Dee Kellogg, director of ASP Solutions for JDE, said the company made the switch in order to focus on its strengths. In a release from October that outlined the company's reasons for departing from the ASP model, JDE cited a forecast by Gartner Group that as many as 60 percent of ASPs would be out of business by 2002. Kellogg said, We felt that we could do a better job being very focused with our indirect channel, and to be able to do collaboration and alliances with our partners, and to be able to afford our customers the freedom to choose the type of delivery they want with our solutions. The report from Gartner also forecast that other Enterprise Resource Planning suppliers will follow J.D. Edward's lead in focusing their efforts.

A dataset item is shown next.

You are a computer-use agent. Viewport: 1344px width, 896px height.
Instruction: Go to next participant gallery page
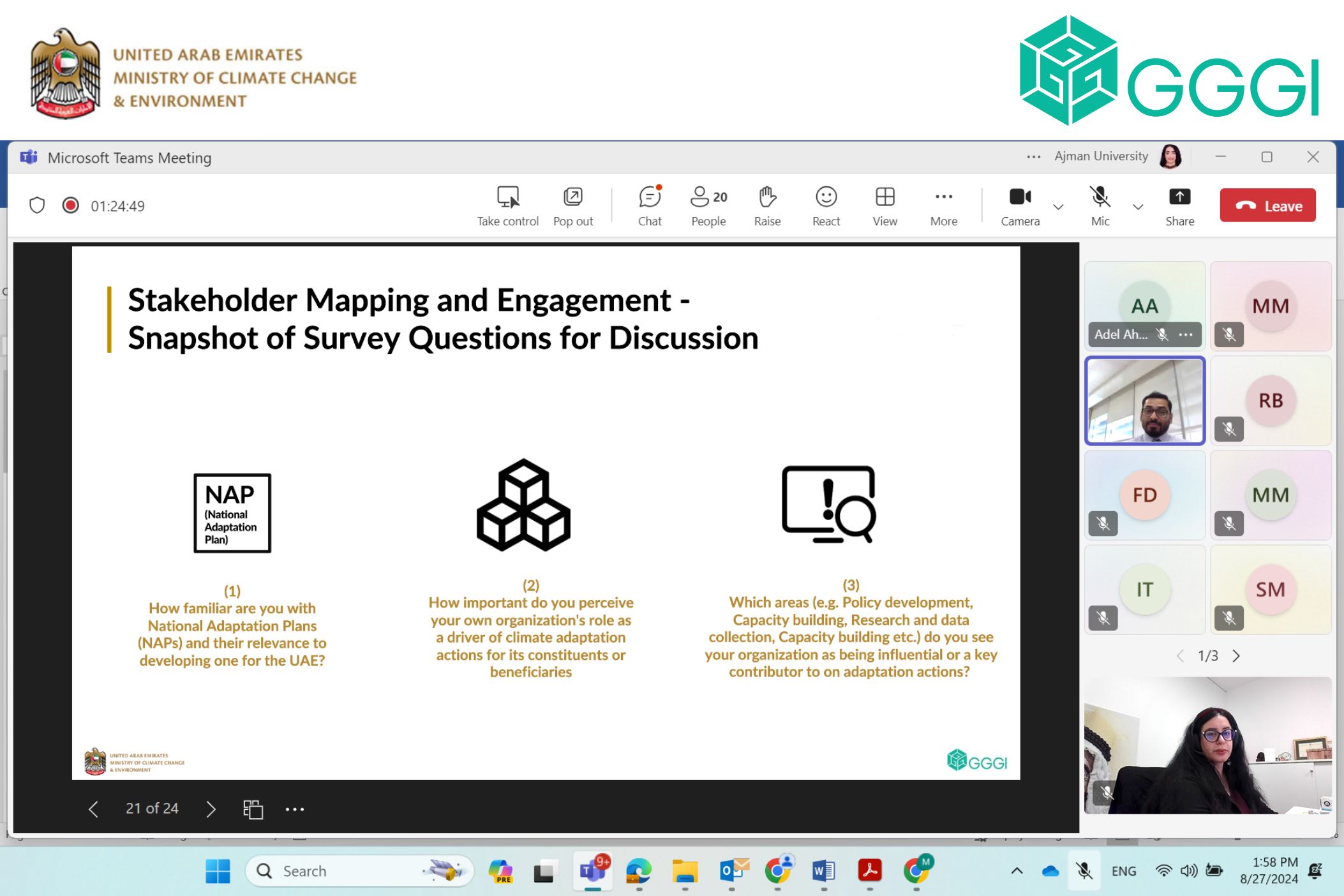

Kellogg said allegations that J.D. Edwards was withdrawing from the ASP marketplace are wholly inaccurate. We're growing tremendously. She stated, Several months ago, we went from 60 customers to 157 customers, since we have gotten focused on our indirect channel. From 3,000 users to 11,000 users and growing. We went from 15 partners to 22 partners, and we have a nice pipeline to sign on new partners.

There are a lot of people who want to be in the ASP segment, and we're very careful and selective on the partnerships we put together. We feel like less is more, and we want to make sure that after this consolidation that will occur in the ASP market we have partners that are left standing and are strong.

Although the CNET article described the company as a stumbling software maker, both the Gartner analysis from October and the META Group reaction last week painted the move in a more positive light. Gartner said that enterprises should not view this pullback by J.D. Edwards as failure so much as swift learning and action taken to head off the consequences of being spread too thin. The META Group analysis stated the decision makes good business sense, pointing out that ASP offerings such as Oracle have never provided hosting internally, but always depended on partners.